55. The proposed Interested Parties filed submissions to the Motion of 6th December, 2022 on the 20th January, 2025. It was submitted that the 2nd Proposed Interested Party holds the title to Block 6/267 (formerly Plot 12), which is the subject of these proceedings.

56. Counsel argued that the Intended Interested Parties’ title is protected under Section 26 of the Land Registration Act, and for a proper determination of whether the title was lawfully acquired, they must be admitted into the proceedings.

57. As the registered title holder, it was submitted, the 2nd Intended Interested Party has the requisite locus standi in this matter. Reliance was placed on the cases of Michael Muohi Gatune & 19 Others vs Luka Kimeu Mutevu, ELC 1159 of 2000, and Pamet Ole Keseet vs Sylvia Moi & 3 Others; Ndegwa Kabogo (Interested Party) [2021] eKLR.

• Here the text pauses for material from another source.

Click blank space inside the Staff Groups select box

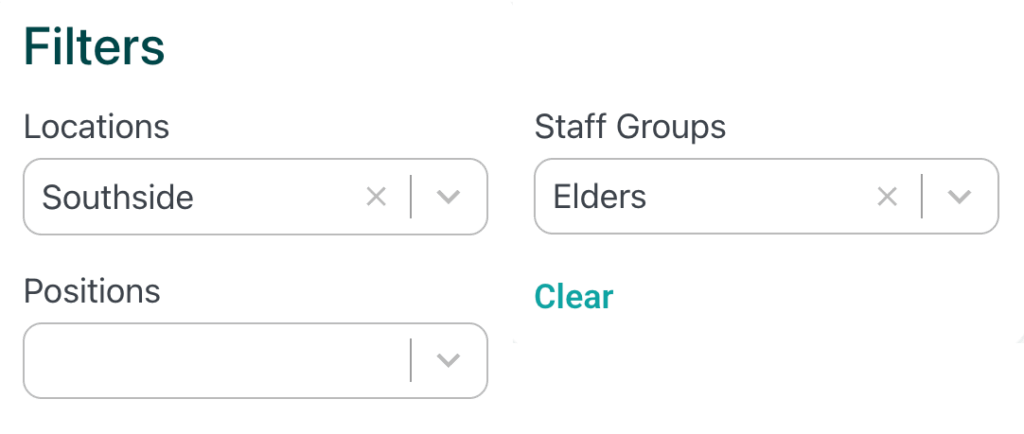760,197
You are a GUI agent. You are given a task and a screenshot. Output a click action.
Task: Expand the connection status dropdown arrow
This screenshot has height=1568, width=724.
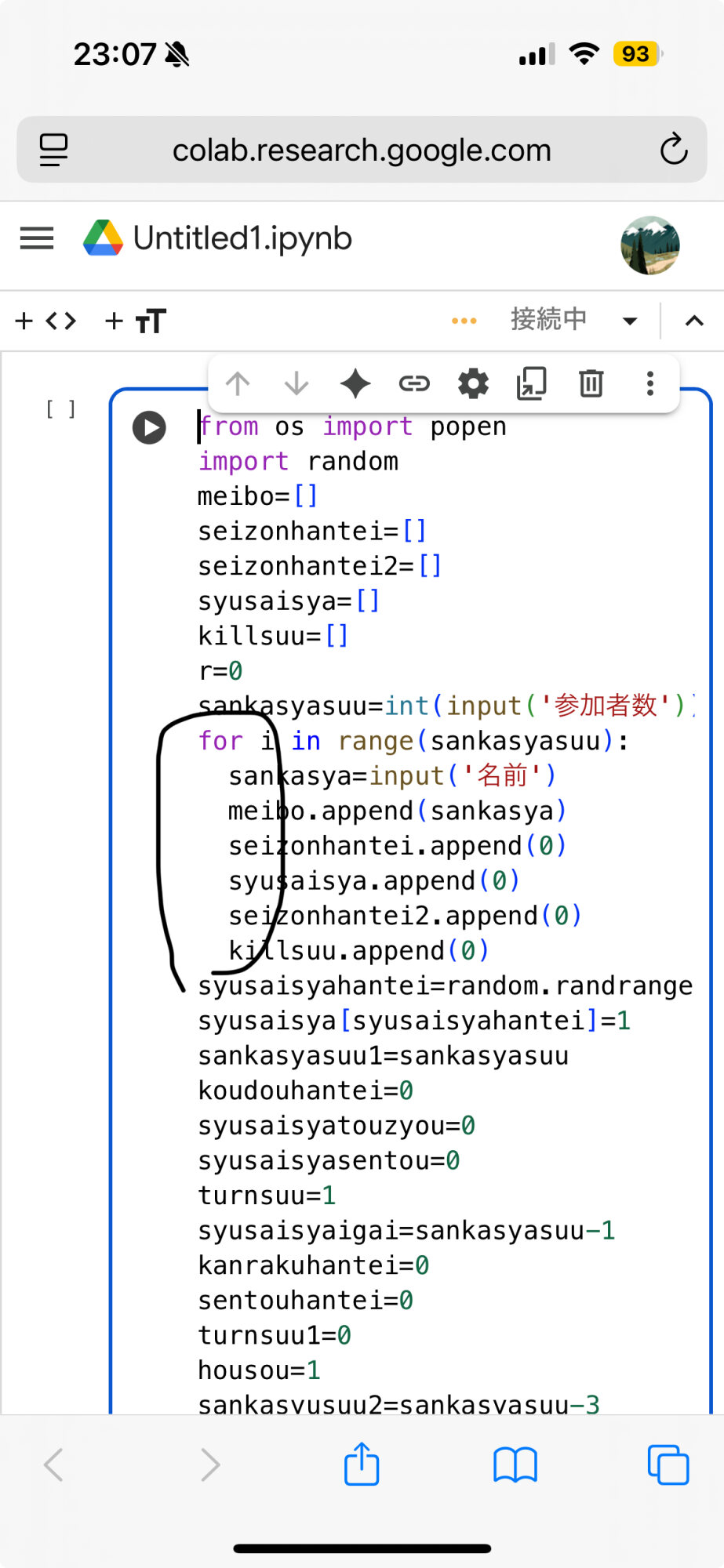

58. It was further submitted that the Intended Interested Parties are bona fide purchasers, as recognized in Samuel Kamere vs Lands Registrar, Kajiado [2015] eKLR. Counsel argued that they have not only made substantial payments towards the purchase price but have also undertaken significant developments on the property.

Analysis & Determination 59. This suit was commenced in 1992. However, the court is not in possession of the original file. Although the court ordered for the reconstruction of the file, it would appear that neither the Decree Holder nor the Judgment Debtor has the entire record. What was supplied to this court are copies of the pleadings and proceedings held by the Directorate of Criminal Investigations. Indeed, the Plaint is missing in the supplied pleadings.

60. Having considered the Motions, objections and submissions, the issues that arise for determination are:i.Whether the Preliminary Objection dated the 11th April, 2023 is competent and if so, merited?ii.Whether the Judgment Debtor has met the threshold for the review of the judgment dated the 10th February, 2006?iii.Whether the Intended Interested Parties should be joined into these proceedings?

61. The threshold of a Preliminary Objection was set out by the Court of Appeal in the locus classicus case of Mukisa Biscuits Manufacturing Co. Ltd. vs West End Distributors (1969) EA 696 at 700 wherein Law, JA stated that:“…a ‘preliminary objection’ consists of a point of law which has been pleaded, or which arises by clear implication out of pleadings, and which if argued as a preliminary point may dispose of the suit. Examples are an objection to the jurisdiction of the court or a plea of limitation or a submission that the parties are bound by the contract giving rise to the suit to refer the dispute to arbitration.”

62. Newbold, P further held as follows:“A Preliminary Objection is in the nature of what used to be a demurrer. It raises a pure point of law which is argued on the assumption that all the facts pleaded by the other side are correct. It cannot be raised if any fact has to be ascertained or if what is sought is the exercise of judicial discretion. The improper raising of points by way of Preliminary Objection does nothing butt unnecessarily increases costs and, on occasion, confuse the issues. This improper practice should stop.”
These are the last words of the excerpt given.